AFM imaging allows the direct separation of contributions from multiple, small DNA bend angle states in non-specific protein-DNA complexes, which are largely inaccessible to other techniques including X-ray crystallography and single molecule FRET (smFRET). Crystallographic structures require highly ordered sample features that are often incompatible with the transient, dynamic nature of protein-DNA interactions in non-specifically bound complexes. While FRET is usually the method of choice to study intermolecular dynamics, it also has severe limitations for quantitative conformational analyses of non-specific protein-DNA complexes (bound at various, undetermined sites along DNA substrates) with a wide dynamic range and only subtle differences in DNA bending. In fact, our extensive trials for smFRET measurements using both wide-field total internal reflection fluorescence (TIRF) microscopy and fluorescence correlation spectroscopy (FCS) detection failed to provide unambiguous results (data not shown). Importantly, the average bend angles from ensemble FRET measurements in solution were, however, completely reproduced by smFRET simulations that assumed the bend angle states and populations determined by AFM, strongly supporting our analyses.

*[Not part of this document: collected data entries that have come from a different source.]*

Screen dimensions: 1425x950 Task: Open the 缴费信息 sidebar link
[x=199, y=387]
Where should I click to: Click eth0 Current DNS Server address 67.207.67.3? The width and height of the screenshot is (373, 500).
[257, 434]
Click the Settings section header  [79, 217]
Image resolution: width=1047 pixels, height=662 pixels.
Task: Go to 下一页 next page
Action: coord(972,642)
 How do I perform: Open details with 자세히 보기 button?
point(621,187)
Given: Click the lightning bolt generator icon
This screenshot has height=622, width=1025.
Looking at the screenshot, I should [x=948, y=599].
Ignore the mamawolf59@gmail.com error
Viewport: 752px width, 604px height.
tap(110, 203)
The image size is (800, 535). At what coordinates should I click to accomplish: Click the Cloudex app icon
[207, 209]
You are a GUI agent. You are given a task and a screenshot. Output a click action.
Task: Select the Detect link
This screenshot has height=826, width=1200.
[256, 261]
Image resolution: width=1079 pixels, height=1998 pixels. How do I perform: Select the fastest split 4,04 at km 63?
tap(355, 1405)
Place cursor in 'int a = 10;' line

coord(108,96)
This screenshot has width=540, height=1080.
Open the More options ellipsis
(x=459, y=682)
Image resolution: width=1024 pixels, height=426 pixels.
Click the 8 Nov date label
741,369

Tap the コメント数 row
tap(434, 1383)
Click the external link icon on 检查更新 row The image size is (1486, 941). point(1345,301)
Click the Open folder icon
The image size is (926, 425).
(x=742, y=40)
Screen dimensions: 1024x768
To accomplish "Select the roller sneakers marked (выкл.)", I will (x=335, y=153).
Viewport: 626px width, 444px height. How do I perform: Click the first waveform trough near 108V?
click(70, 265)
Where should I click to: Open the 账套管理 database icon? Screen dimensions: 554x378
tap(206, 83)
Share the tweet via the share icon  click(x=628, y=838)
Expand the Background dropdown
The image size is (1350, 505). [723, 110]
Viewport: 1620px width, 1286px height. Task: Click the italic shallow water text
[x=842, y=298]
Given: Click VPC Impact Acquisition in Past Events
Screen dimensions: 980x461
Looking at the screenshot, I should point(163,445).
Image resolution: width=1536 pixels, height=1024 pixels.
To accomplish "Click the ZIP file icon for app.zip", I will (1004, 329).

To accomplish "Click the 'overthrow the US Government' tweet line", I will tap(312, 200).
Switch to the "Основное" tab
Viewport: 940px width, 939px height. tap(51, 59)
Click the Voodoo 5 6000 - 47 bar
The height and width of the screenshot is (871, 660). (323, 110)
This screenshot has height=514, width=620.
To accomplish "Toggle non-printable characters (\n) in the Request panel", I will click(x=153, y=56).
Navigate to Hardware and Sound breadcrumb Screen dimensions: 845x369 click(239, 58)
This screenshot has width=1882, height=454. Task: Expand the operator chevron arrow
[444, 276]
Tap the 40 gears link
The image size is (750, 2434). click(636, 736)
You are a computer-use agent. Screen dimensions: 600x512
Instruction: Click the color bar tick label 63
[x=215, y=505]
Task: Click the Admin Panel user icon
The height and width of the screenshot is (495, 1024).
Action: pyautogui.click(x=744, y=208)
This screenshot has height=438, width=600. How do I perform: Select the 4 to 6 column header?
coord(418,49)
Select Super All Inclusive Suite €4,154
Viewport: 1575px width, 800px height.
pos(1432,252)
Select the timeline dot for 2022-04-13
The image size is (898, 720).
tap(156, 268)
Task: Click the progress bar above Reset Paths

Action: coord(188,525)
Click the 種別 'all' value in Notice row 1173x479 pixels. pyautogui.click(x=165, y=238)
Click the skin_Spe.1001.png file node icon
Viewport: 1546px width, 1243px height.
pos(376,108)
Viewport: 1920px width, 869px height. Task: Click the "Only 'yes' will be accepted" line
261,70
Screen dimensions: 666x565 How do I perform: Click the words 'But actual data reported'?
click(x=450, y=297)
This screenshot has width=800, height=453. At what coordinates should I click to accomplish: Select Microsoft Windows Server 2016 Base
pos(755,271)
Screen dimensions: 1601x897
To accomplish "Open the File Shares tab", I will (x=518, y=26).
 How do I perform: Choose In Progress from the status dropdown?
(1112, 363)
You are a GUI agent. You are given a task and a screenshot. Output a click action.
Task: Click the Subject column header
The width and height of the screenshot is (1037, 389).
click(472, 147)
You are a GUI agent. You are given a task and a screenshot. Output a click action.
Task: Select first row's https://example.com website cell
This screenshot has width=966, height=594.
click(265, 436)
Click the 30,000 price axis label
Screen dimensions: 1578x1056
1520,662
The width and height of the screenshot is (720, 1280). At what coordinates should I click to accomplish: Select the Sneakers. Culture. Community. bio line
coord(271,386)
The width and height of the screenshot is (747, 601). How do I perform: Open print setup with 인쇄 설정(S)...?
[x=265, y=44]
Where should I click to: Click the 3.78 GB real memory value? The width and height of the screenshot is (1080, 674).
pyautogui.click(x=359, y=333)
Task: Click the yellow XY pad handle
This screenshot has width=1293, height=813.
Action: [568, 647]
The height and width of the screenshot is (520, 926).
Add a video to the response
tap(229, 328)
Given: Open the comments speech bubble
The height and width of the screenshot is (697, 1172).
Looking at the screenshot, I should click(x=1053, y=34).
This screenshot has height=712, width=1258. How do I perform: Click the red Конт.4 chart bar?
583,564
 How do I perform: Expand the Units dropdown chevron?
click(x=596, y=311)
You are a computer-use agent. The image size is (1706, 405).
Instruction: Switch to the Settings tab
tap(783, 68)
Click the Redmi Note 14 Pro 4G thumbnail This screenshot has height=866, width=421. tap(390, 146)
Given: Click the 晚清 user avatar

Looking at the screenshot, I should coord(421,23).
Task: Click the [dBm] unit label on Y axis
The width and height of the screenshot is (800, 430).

The deposition of DNA on mica in the presence of positively charged ions has been reported to result in an apparent enhancement of DNA flexibility compared to in solution47. However, our comparable results from solution FRET and AFM argue against such an effect for the glycosylase-DNA complexes in our experiments. Nevertheless, destabilisation by deposition on a substrate surface may enhance conformational differences at destabilized DNA lesion sites, which may even be advantageous for the resolution of subtle differences between distinct conformational states in BER target lesions as well as glycosylase-DNA complexes.

Importantly, the computer based (high throughput and unbiased) nature of our automated approach further allows us to reliably resolve smaller bend angles in the statistical distributions than with manual measurements. In the context of investigating small distortions in an innately only mildly bent DNA double helix caused by the rather inconspicuous BER lesions, enhanced resolution of the small angle regime in our automated measurements is extremely valuable. Our analyses thus highlight the potential of AFM imaging to provide information on highly dynamic, non-specific protein-DNA interactions at the single molecule level.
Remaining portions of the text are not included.